Your lipstick taste and your whispered secret
I promised I’d never tell
A half-drunk beer and your breath in my ear
At the Moonlight Motel
The images of rust and decay are balanced with memories of the intimacy the lovers shared.
In the next verse, the responsibilities and routine of the everyday eat away at that intimacy, and it’s interesting that Springsteen gives us precious little information about the woman that is being remembered so powerfully. Is he describing an extramarital affair? Or is it an ex-wife? Is he a widower? All we know is that for whatever reason, she’s gone, and he’s alone, feeling a profound sense of loss
Well then, it’s bills and kids and kids and bills
And the ringing of the bell
Across the valley floor through the dusty screen door
Of the Moonlight Motel
In the next verse, she visits him in a dream, and the wind blows icy cold. He wakes up to something she said, that “it’s better to have loved.” His sense of loss is so powerful that he is compelled to drive to the motel in the middle of the night:
Last night I dreamed of you, my love
And the wind blew through the window and blew off the covers
Of my lonely bed, I woke to something you said
That it’s better to have loved, yeah, it’s better to have loved
As I drove, there was a chill in the breeze
And leaves tumbled from the sky and fell
On a road so black as I backtracked
To the Moonlight Motel
The images of the drive to the motel, of “a chill in the breeze” and leaves tumbling from the sky to land on “a road so black” are beautiful and haunting even as they represent death, and it becomes clear that the lover being longed for has died.

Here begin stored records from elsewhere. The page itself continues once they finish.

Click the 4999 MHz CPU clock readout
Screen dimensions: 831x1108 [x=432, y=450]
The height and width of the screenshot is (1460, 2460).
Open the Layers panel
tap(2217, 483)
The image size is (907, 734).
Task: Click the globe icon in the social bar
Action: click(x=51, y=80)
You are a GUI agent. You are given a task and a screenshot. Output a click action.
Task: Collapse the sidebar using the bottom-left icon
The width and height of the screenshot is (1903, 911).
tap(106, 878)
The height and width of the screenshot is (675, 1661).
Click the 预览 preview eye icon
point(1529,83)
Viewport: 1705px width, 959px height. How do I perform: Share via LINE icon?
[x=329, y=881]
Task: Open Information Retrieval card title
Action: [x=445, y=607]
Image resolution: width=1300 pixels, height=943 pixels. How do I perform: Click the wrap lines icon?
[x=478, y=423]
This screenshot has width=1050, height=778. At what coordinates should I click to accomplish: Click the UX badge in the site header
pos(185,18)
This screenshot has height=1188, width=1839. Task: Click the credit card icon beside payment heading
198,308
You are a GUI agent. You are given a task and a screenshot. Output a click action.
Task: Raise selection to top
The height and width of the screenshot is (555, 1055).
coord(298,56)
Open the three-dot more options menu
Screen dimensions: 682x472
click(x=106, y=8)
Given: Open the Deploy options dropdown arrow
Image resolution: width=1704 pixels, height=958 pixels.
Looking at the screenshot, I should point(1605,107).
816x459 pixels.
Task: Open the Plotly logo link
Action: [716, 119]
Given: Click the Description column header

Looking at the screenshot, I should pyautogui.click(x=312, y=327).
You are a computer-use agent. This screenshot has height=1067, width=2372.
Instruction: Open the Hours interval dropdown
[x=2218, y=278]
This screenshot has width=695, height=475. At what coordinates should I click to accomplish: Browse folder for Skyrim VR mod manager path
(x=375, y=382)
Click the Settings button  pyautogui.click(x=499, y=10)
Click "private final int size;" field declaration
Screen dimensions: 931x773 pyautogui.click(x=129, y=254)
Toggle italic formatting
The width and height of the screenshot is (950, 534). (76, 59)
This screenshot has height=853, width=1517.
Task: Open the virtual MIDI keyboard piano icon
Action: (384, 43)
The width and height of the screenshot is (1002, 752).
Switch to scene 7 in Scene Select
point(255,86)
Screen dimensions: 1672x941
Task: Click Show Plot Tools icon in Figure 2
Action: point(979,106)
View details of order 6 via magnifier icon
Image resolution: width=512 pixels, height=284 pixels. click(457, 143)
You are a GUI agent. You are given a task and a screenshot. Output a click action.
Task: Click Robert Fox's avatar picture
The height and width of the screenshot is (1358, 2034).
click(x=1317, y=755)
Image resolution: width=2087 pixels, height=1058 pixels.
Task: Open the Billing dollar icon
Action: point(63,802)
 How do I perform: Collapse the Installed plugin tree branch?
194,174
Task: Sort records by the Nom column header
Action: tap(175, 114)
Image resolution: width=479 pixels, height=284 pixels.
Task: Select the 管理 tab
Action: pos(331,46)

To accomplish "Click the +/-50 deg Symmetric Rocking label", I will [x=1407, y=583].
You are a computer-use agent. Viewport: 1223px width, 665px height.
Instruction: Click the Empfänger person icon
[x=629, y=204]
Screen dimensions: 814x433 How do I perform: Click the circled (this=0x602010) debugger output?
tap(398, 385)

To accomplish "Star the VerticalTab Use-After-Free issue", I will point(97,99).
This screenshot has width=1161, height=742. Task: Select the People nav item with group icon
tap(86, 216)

He arrives at the motel only to find it “boarded up and gone.” He pulls into his old spot in the parking lot and pours two shots of Jack Daniels and says his last goodbye to things once important to him – his lover, the motel and his youth:
She was boarded up and gone like an old summer song
Nothing but an empty shell
I pulled in and stopped into my old spot
I pulled a bottle of Jack out of a paper bag
Poured one for me and one for you as well
Then it was one more shot poured out onto the parking lot
To the Moonlight Motel
In the end, the guy in “Moonlight Motel” isn’t the tragic figure of ”Western Stars,” he’s just a guy, the same guy who’s inhabited so many of Springsteen’s songs for close to fifty years now. In Western Stars, we find this guy carrying the same baggage of loss and fear that we all carry as we approach our final destination. By recognizing and exploring this baggage, Springsteen makes it a little lighter for us to carry.